Senior employees and warnings
Managing performance at senior level can be challenging. Objectives are often strategic, long-term, or less measurable. Tribunals recognise that senior employees are usually aware of expectations and the consequences of failing to meet them, which may reduce the number of warnings required. However, this does not remove the need for a fair process.
Only in exceptional cases will dismissal without warning be fair, where allowing time to improve would be futile and place an unreasonable burden on the business. This was reinforced in Zen Internet Ltd v Stobart, where the Employment Appeal Tribunal held that even for a CEO, it will be rare for dismissal to be fair without at least basic procedural steps such as warnings, a chance to improve and a right of appeal.
Although the dismissal in Zen was unfair, compensation was reduced under the Polkey v AE Dayton Services principle, because the employee would likely have been dismissed following a fair process. Crucially, the EAT accepted that this hypothetical process could start from when concerns were first clearly raised.
Evidence at the point of dismissal
EAT Decision: Finally, employers must base decisions on up-to-date evidence. In Sabourin v BT Group plc, the Employment Appeal Tribunal confirmed that dismissing managers must consider performance right up to the point of dismissal, not simply rely on historic evidence that justified earlier warnings.
Key Takeaway: In poor performance cases, careful handling, consistency and contemporaneous evidence are often the difference between a defensible dismissal and costly litigation.
10. And finally… today’s special is bin sausage rolls
Every so often, an employment law case comes along that reminds us that real life is far stranger than any training scenario. Enter Duffy v LNER, a recent case that achieved the rare feat of being reported both in the legal press and by people who normally only read the news for football scores and weather warnings.
Mr Duffy worked in train hospitality for London North Eastern Railway.
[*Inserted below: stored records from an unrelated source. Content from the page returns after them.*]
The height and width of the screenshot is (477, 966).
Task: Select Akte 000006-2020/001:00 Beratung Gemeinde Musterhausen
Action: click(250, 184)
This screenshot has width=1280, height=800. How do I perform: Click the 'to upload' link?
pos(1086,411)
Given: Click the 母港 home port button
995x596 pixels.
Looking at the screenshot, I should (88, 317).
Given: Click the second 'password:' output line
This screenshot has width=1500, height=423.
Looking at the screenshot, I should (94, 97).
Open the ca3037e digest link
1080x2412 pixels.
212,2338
His dismissal for gross misconduct hinged on a simple but unforgettable allegation: he removed two sausage rolls from a bin, reheated them, and served them to first-class passengers. Not discounted sausage rolls. Not “about to be thrown away” sausage rolls. Actual bin sausage rolls.
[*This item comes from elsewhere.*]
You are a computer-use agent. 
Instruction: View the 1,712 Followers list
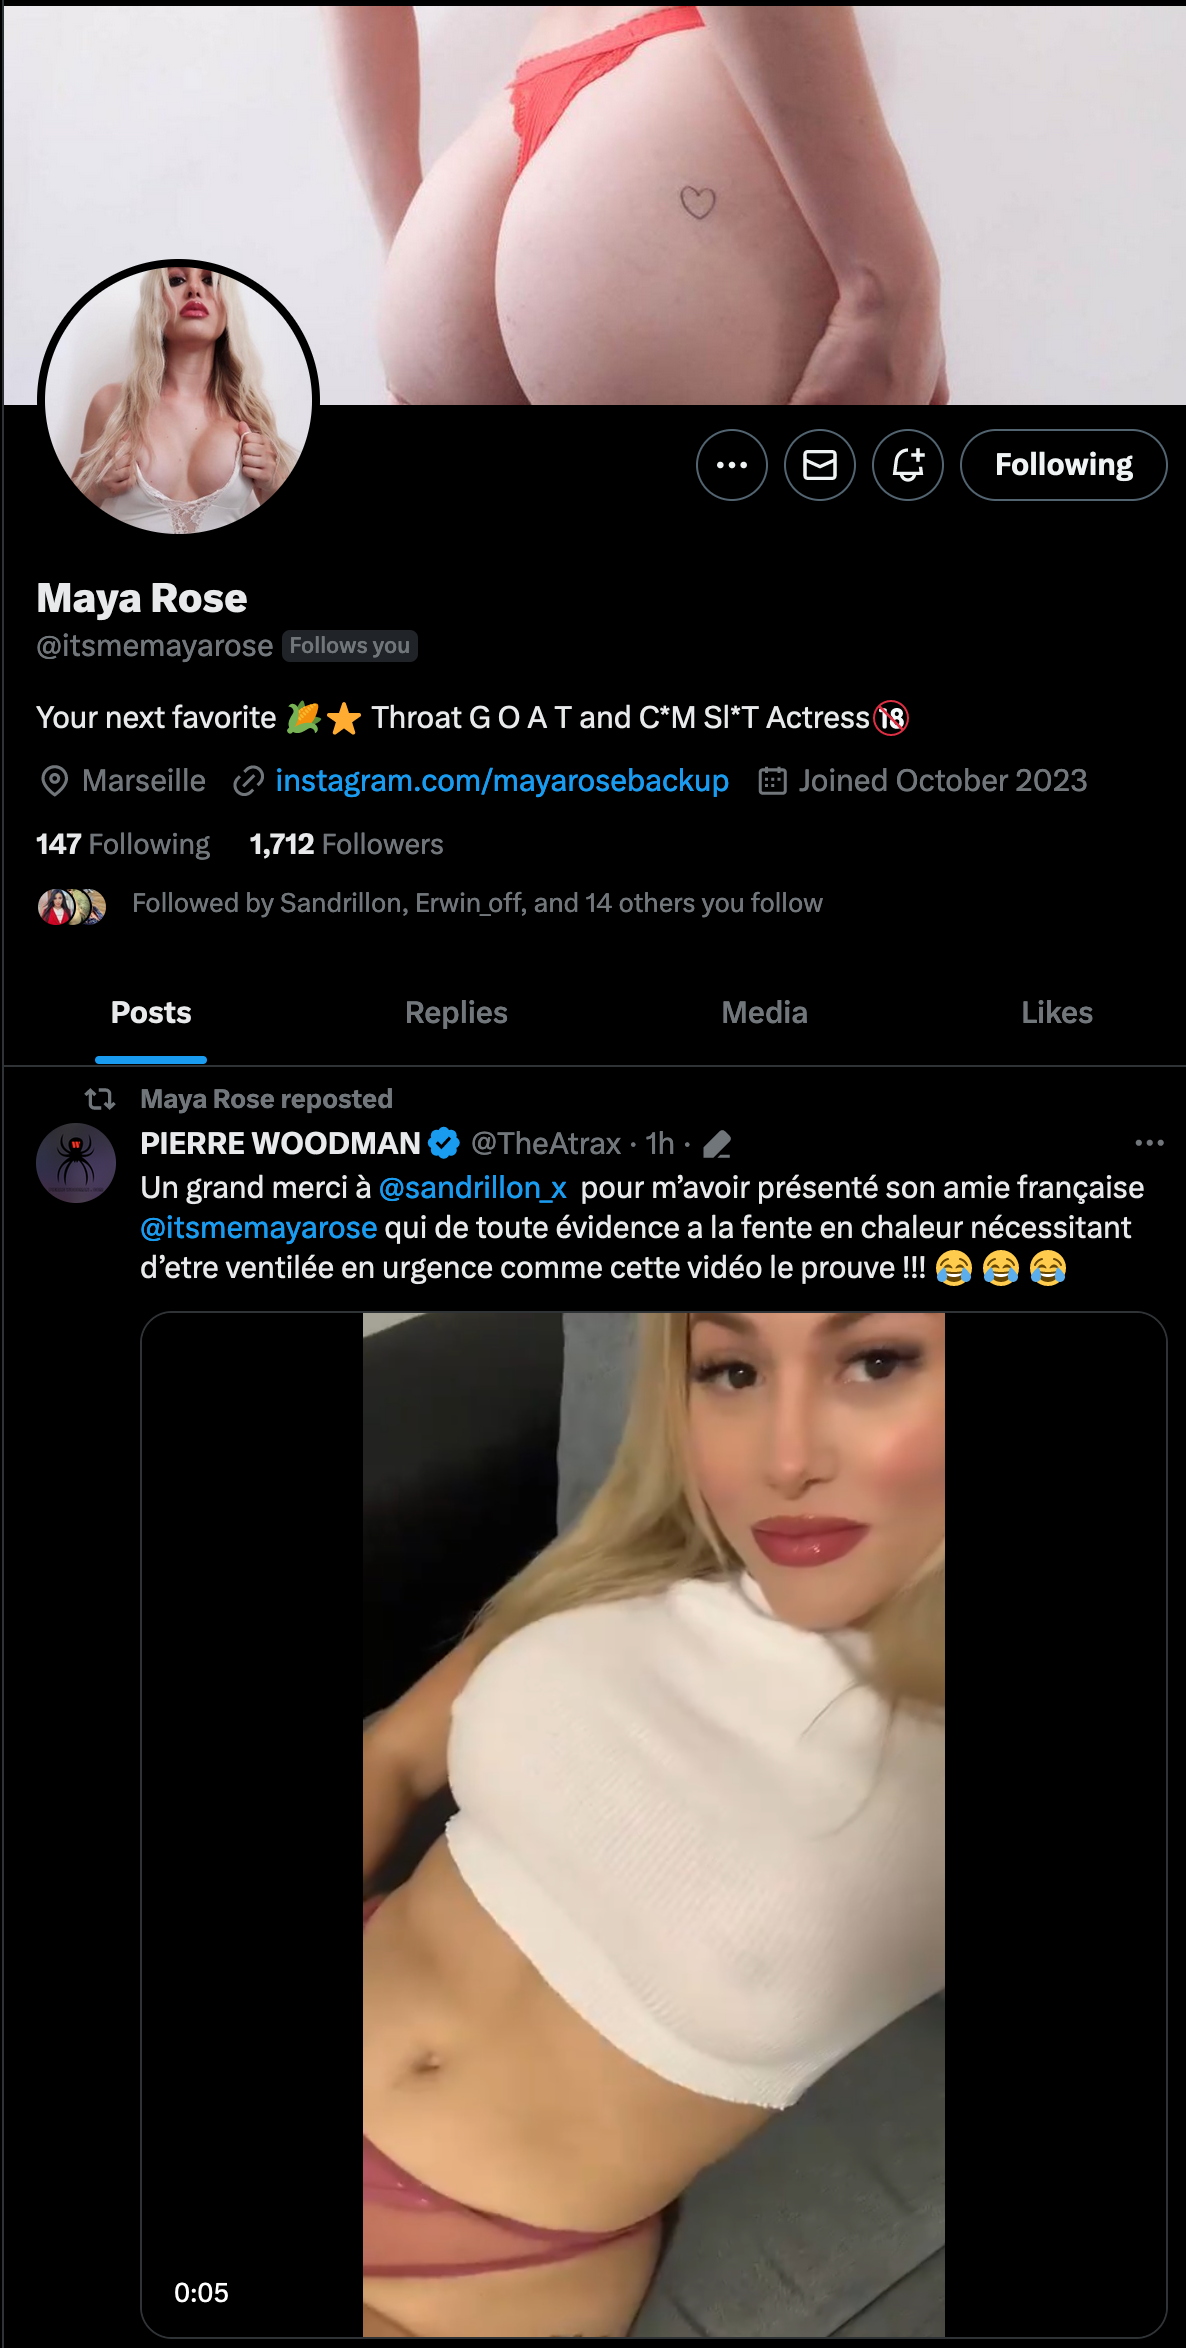coord(346,845)
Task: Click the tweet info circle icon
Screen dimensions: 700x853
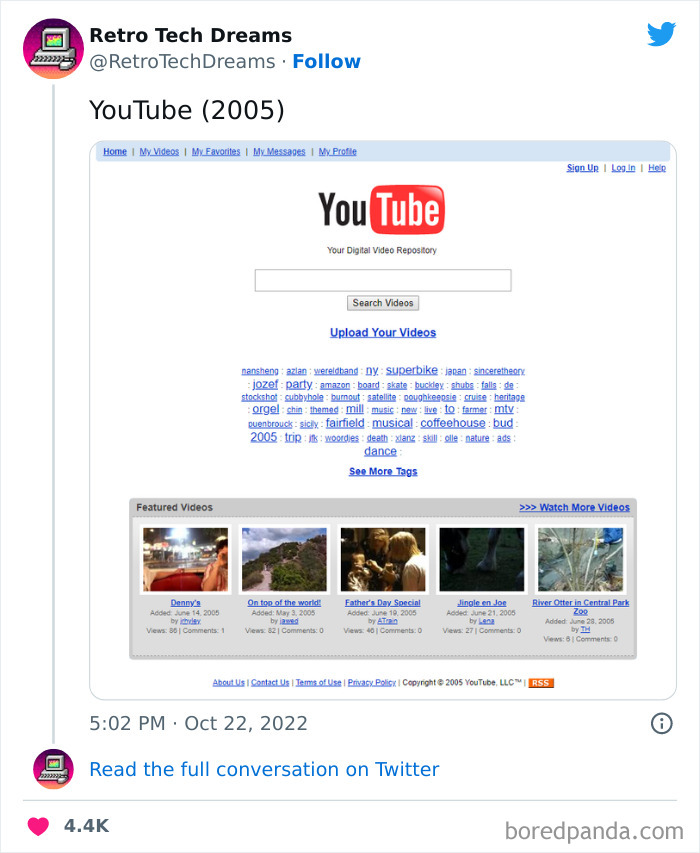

When challenged, Mr Duffy explained that he had merely been going “above and beyond” for customers. Many employers encourage staff to exceed expectations. Few, one suspects, had this particular interpretation in mind.
Unsurprisingly, LNER took the view that serving reheated bin food breached food safety rules and might do terrible things to both passengers and brand reputation. Mr Duffy was dismissed and brought claims for unfair dismissal and discrimination arising from disability, arguing that his actions were linked to depression.
The tribunal was not persuaded. On unfair dismissal, the focus was not whether the tribunal itself would have reached for the dismissal letter, but whether LNER had acted reasonably. It had investigated thoroughly, reviewed CCTV footage, gathered witness evidence and listened to Mr Duffy’s explanation. Having concluded that he had indeed served bin food to customers, dismissal for gross misconduct comfortably sat within the range of reasonable responses.
The discrimination claim fared no better. Although Mr Duffy did have anxiety and depression, the tribunal did not accept that these conditions caused him to retrieve sausage rolls from a bin and serve them to paying customers. There was no sufficient causal link between disability and conduct. Even if there had been, protecting customer safety and avoiding national headlines about “railway bin cuisine” would have been strong grounds for justification.
For HR professionals, the lesson is reassuringly dull beneath the absurd facts. Follow a fair process, investigate properly, and apply common sense. Going “above and beyond” is admirable. Just maybe not when a bin is involved.